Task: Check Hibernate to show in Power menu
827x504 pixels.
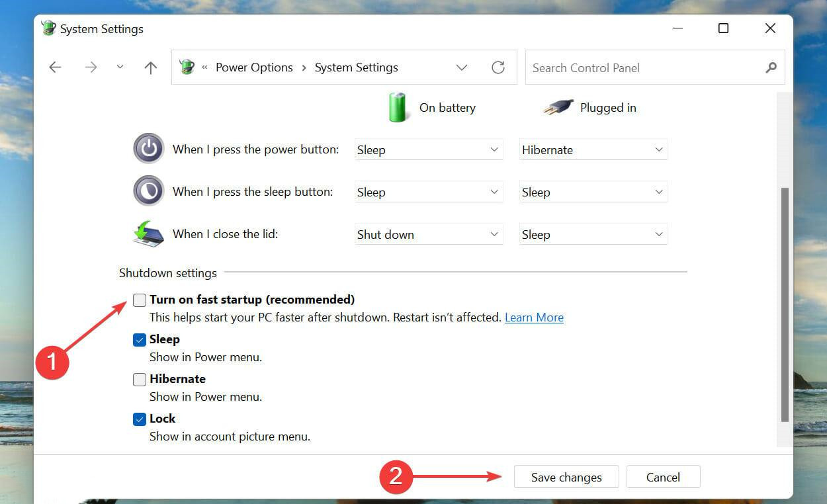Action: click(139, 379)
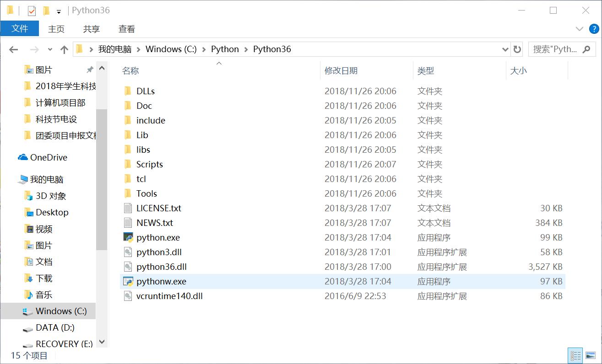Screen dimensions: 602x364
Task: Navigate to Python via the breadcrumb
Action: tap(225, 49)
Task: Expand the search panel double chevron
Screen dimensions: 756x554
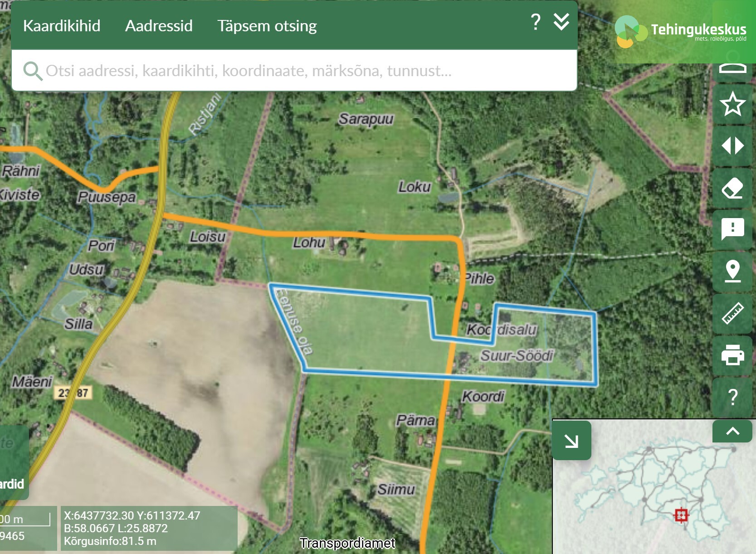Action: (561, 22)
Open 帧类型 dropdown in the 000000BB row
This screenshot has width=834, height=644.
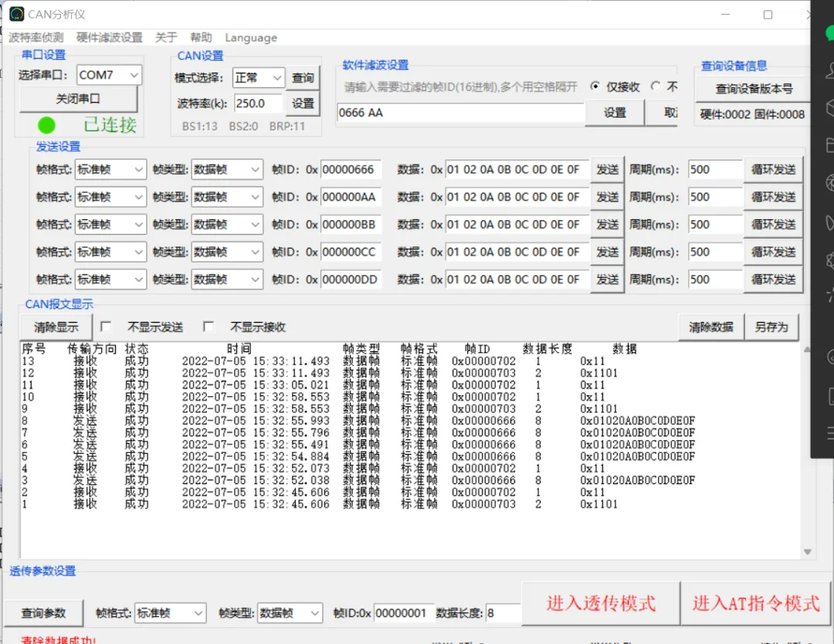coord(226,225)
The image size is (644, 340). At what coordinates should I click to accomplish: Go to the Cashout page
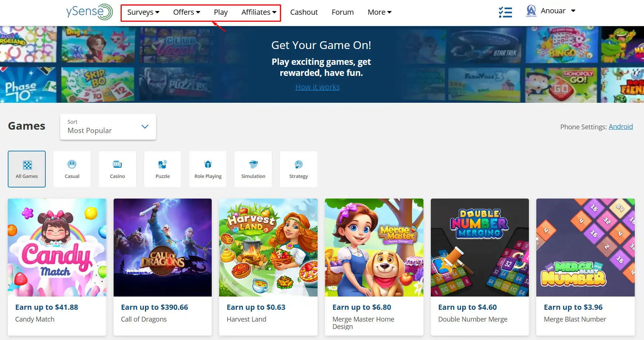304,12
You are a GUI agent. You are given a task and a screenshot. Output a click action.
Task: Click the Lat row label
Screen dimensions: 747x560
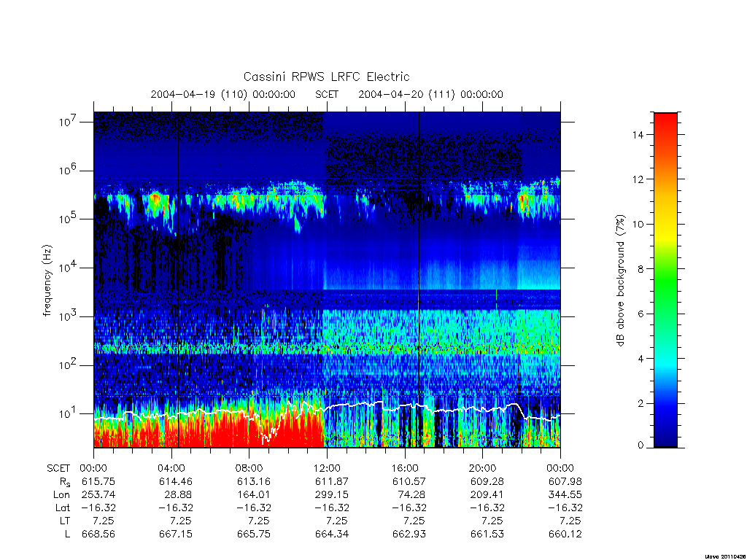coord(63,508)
◇ ◇ ◇ ◇
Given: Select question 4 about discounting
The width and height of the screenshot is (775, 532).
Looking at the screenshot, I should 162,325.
◇ ◇ ◇ ◇
**What is needed**
From the records above, output only the lines starting at the one containing "Open 帧类型 dropdown in the 000000BB row" and ending at the one containing "You are a GUI", word for word. Pictures stay out.

**Result below**
Open 帧类型 dropdown in the 000000BB row
This screenshot has width=834, height=644.
coord(226,225)
The image size is (644, 340). At what coordinates should I click to accomplish: Go to the Cashout page
304,12
You are a GUI agent. You are given a task and a screenshot. Output a click action.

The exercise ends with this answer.